Nel primo decennio del Novecento il numero degli evangelici in Italia passò da 60.000 a 160.000.

Nei confronti della prima guerra mondiale, la Chiesa valdese, dopo un’esitazione iniziale, aderì al fronte patriottico, anche se non mancarono voci critiche e qualche isolata ma profetica posizione pacifista.

Durante il periodo fascista, il culto passò formalmente da culto “tollerato”, come era classificato nello Stato liberale, ad “ammesso”, ma nella realtà subì restrizioni e vessazioni da parte dei fascisti, in particolare dopo la ratifica del Concordato tra lo Stato italiano e la Santa Sede (1929).

Il Sinodo del 1943 discusse un ordine del giorno in cui la Chiesa valdese si umiliava davanti a Dio per non aver saputo assumere una posizione critica nei confronti del regime. Dopo l’armistizio, molti valdesi aderirono al movimento partigiano, soprattutto nelle formazioni di “Giustizia e libertà”.

Il cammino della riconciliazione post-bellica fu segnato dalla costruzione del Centro ecumenico di Agape, che venne diretto dal pastore Tullio Vinay e vide la partecipazione di giovani volontari da tutta l’Europa, molti dei quali ex combattenti su fronti opposti. Negli stessi anni veniva fondato il Consiglio ecumenico delle chiese, istituzione mondiale di ecumenismo e dialogo di cui la Chiesa valdese figura tra i fondatori. II Congresso evangelico italiano del 1965 diede nuovo impulso alla collaborazione tra le chiese, in particolare tra valdesi e metodisti, che dieci anni dopo strinsero un patto di integrazione.

Il Concilio Vaticano II aprì la Chiesa cattolica al dialogo ecumenico. Tra cattolici e valdesi nacquero collaborazioni locali e rapporti istituzionali.

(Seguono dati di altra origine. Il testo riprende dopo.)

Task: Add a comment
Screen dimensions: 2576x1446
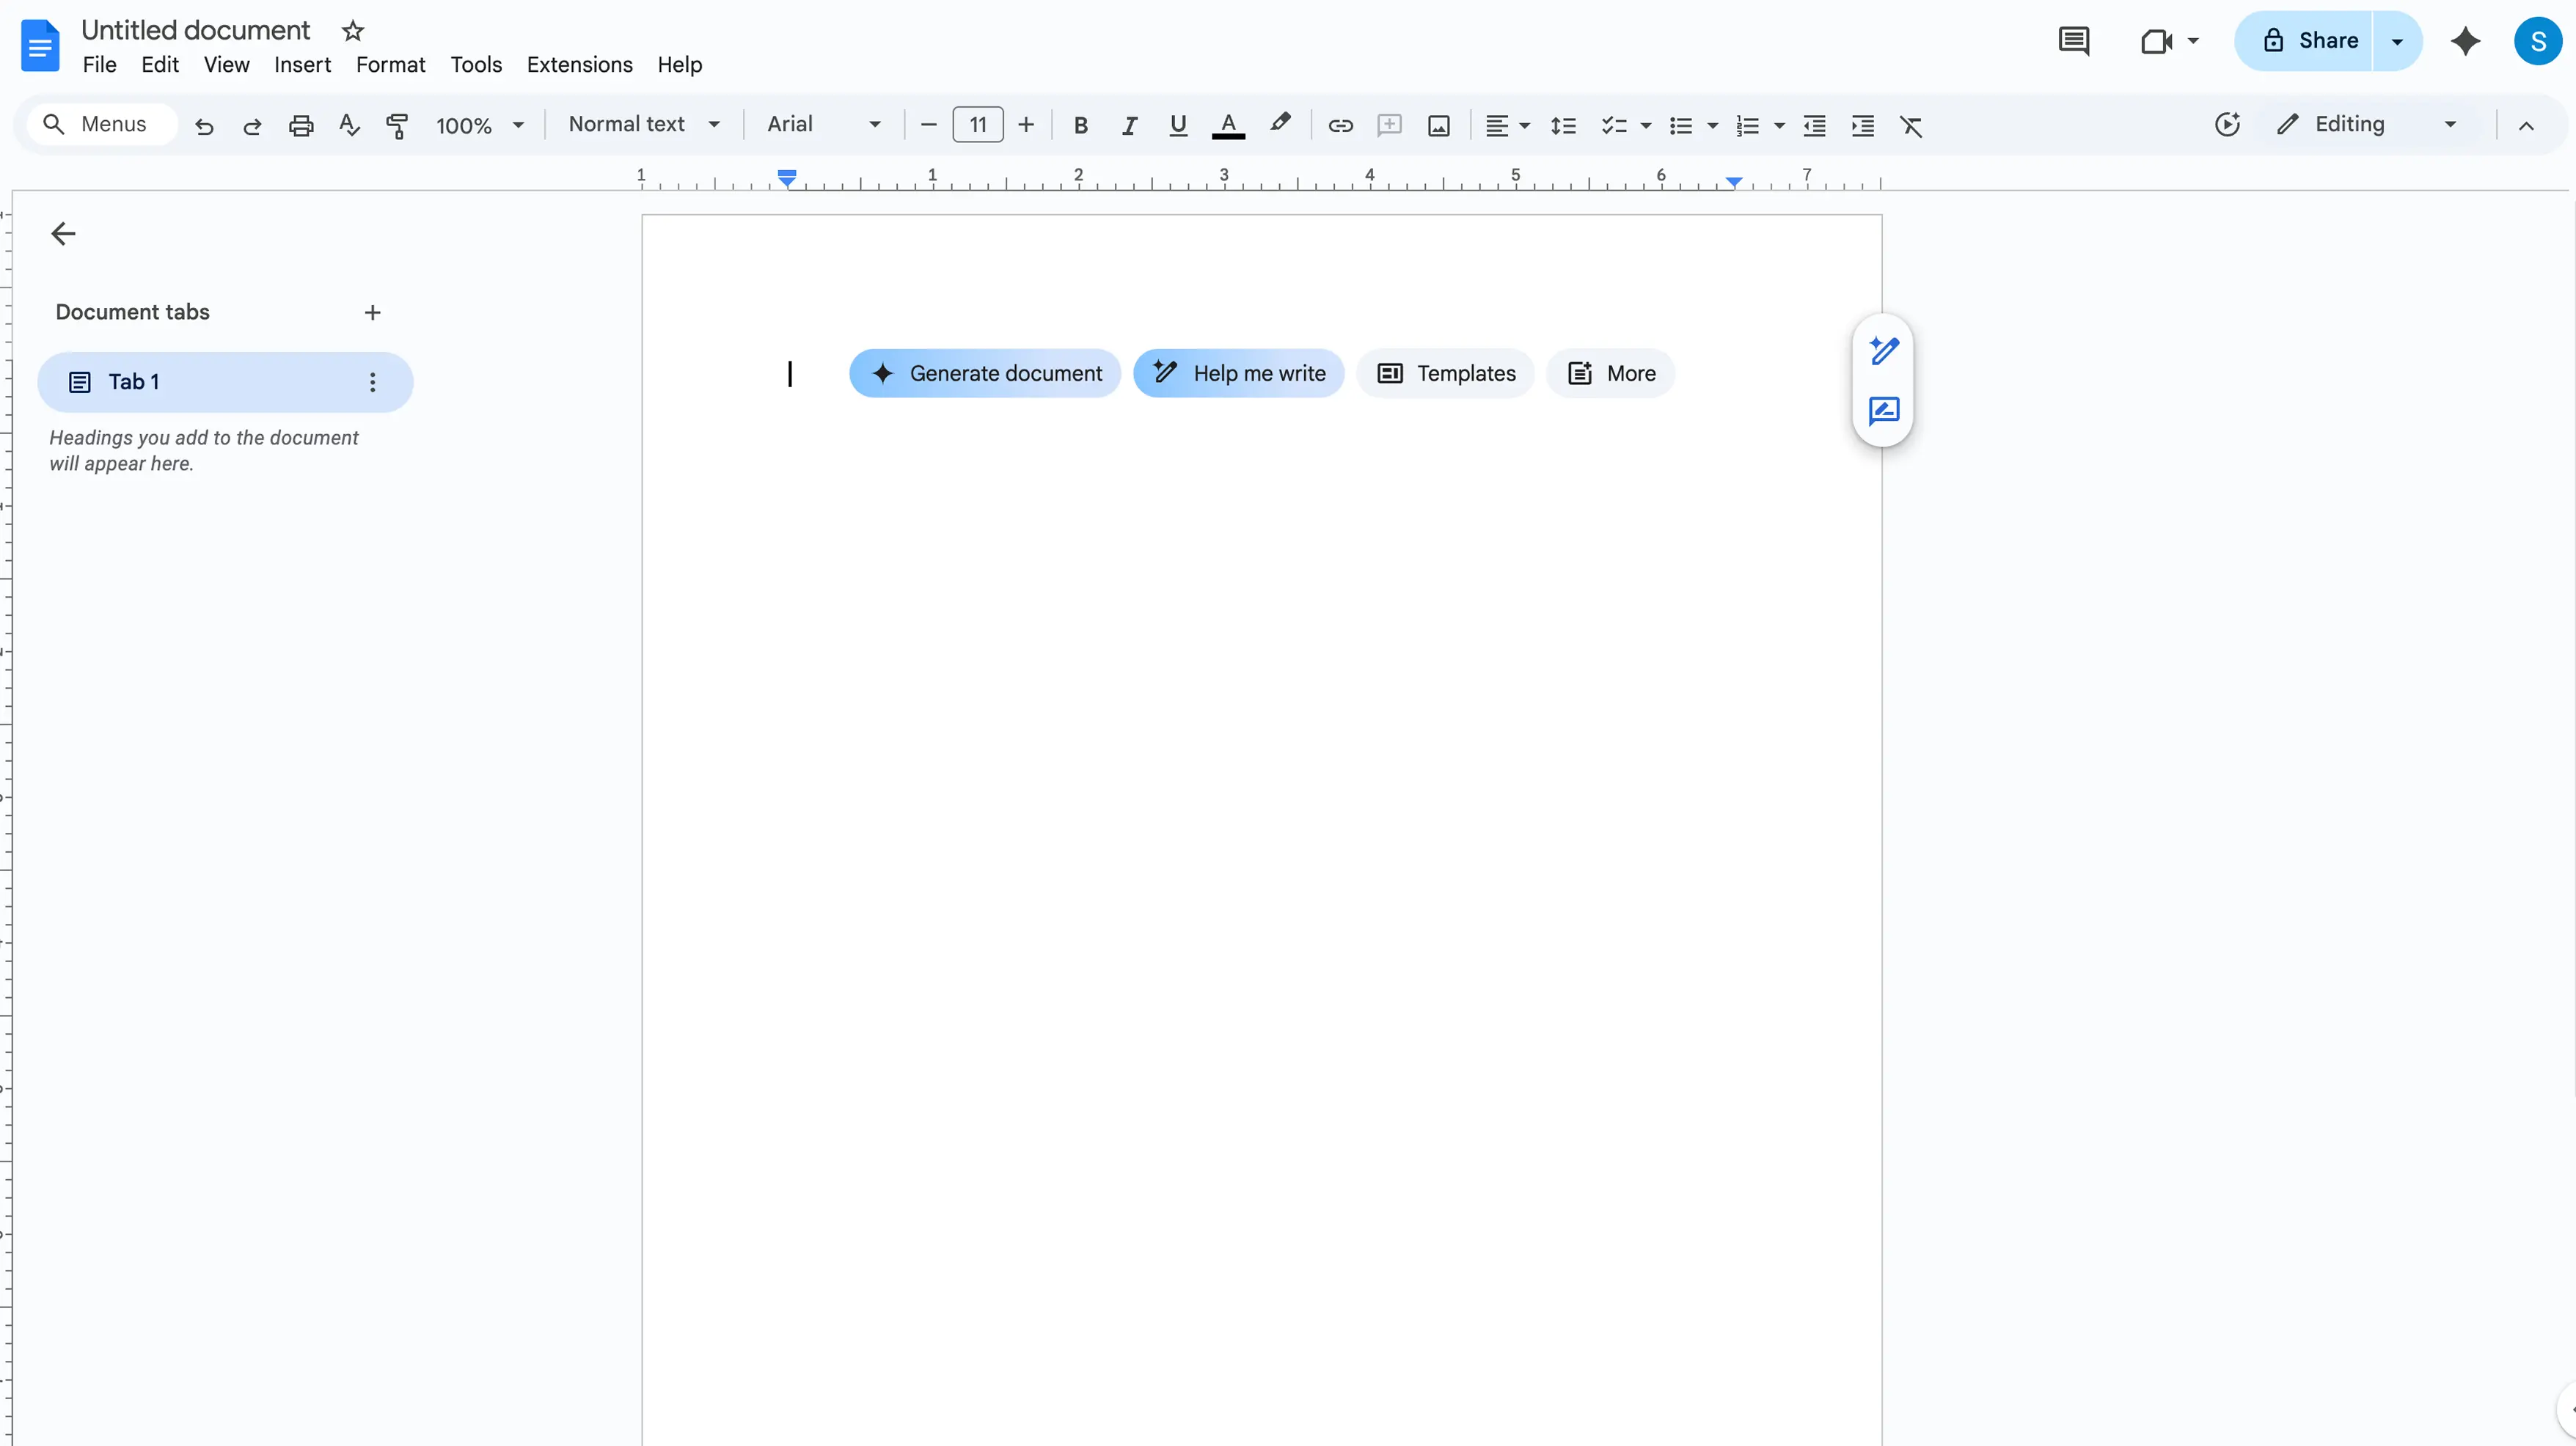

Nel 1984 venne ratificata l’Intesa tra lo Stato italiano e la Chiesa valdese, in ottemperanza all’articolo 8 della Costituzione repubblicana. Dieci anni più tardi il Sinodo chiese di partecipare al meccanismo di ripartizione dell’Otto per mille IRPEF, ma per finanziare esclusivamente interventi culturali, sociali e assistenziali in Italia e all’estero, realizzati sia da istituti ecclesiastici, sia da associazioni laiche.

Dagli anni Sessanta anche le donne possono accedere al ministero pastorale, al pari degli uomini, indice questo di una sensibilità nuova nei confronti dell’emancipazione femminile. Dall’inizio del nuovo millennio la Chiesa valdese si è impegnata per l’integrazione nella società e nelle chiese delle persone migranti, in particolare per i profughi provenienti da zone di guerra o di depressione economica, per i diritti delle persone omosessuali, per l’attenzione alla questione ecologica e climatica, interpretando queste nuove sfide alla luce dell’annuncio e della testimonianza cristiana in Italia e nel mondo.